Question

A 10-turn coil of wire having a diameter of 1.0 cm and a resistance of 0.50 Ω is in a 1.0 mT magnetic field, with the coil oriented for maximum flux. The coil is connected to an uncharged 1.0 μF capacitor rather than to a current meter. The coil is quickly pulled out of the magnetic field. Afterward, what is the voltage across the capacitor? Hint: Use I =dq/dt to relate the net change of flux to the amount of charge that flows to the capacitor.

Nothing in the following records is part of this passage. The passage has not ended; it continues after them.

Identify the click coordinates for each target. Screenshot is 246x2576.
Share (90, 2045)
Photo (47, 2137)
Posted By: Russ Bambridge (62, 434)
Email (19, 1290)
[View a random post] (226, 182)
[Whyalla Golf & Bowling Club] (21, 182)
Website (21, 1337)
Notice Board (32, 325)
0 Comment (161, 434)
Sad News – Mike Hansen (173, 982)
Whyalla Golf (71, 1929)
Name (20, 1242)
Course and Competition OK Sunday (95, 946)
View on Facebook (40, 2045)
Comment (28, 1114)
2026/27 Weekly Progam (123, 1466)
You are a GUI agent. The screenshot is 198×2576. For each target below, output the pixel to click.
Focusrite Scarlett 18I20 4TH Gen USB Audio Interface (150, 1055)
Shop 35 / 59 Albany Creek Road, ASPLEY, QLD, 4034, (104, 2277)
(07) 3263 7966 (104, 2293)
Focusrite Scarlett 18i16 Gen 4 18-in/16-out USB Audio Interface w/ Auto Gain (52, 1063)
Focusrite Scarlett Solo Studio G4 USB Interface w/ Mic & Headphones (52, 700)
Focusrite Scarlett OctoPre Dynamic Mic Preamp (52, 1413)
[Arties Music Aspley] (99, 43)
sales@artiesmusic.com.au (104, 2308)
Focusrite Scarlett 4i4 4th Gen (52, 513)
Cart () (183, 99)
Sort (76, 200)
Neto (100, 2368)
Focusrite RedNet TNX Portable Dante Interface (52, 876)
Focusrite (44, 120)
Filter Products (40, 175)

Express your answer with the appropriate units.

Answer 1

The voltage across the capacitor is 1.57 V.

Step-by-step explanation:

Given that,

Number of turns = 10

Diameter = 1.0 cm

Resistance = 0.50 Ω

Capacitor = 1.0μ F

Magnetic field = 1.0 mT

We need to calculate the flux

Using formula of flux

`\phi=NBA`

Put the value into the formula

`\phi=10*1.0*10^(-3)*\pi*(0.5*10^(-2))^2`

`\phi=7.85*10^(-7)\ Tm^2`

We need to calculate the induced emf

Using formula of induced emf

`\epsilon=(d\phi)/(dt)`

Put the value into the formula

`\epsilon=(7.85*10^(-7))/(dt)`

Put the value of emf from ohm's law

`\epsilon =IR`

`IR=(7.85*10^(-7))/(dt)`

`Idt=(7.85*10^(-7))/(R)`

`Idt=(7.85*10^(-7))/(0.50)`

`Idt=0.00000157=1.57*10^(-6)\ C`

We know that,

`Idt=dq`

`dq=1.57*10^(-6)\ C`

We need to calculate the voltage across the capacitor

Using formula of charge

`dq=C dV`

`dV=(dq)/(C)`

Put the value into the formula

`dV=(1.57*10^(-6))/(1.0*10^(-6))`

`dV=1.57\ V`

Hence, The voltage across the capacitor is 1.57 V.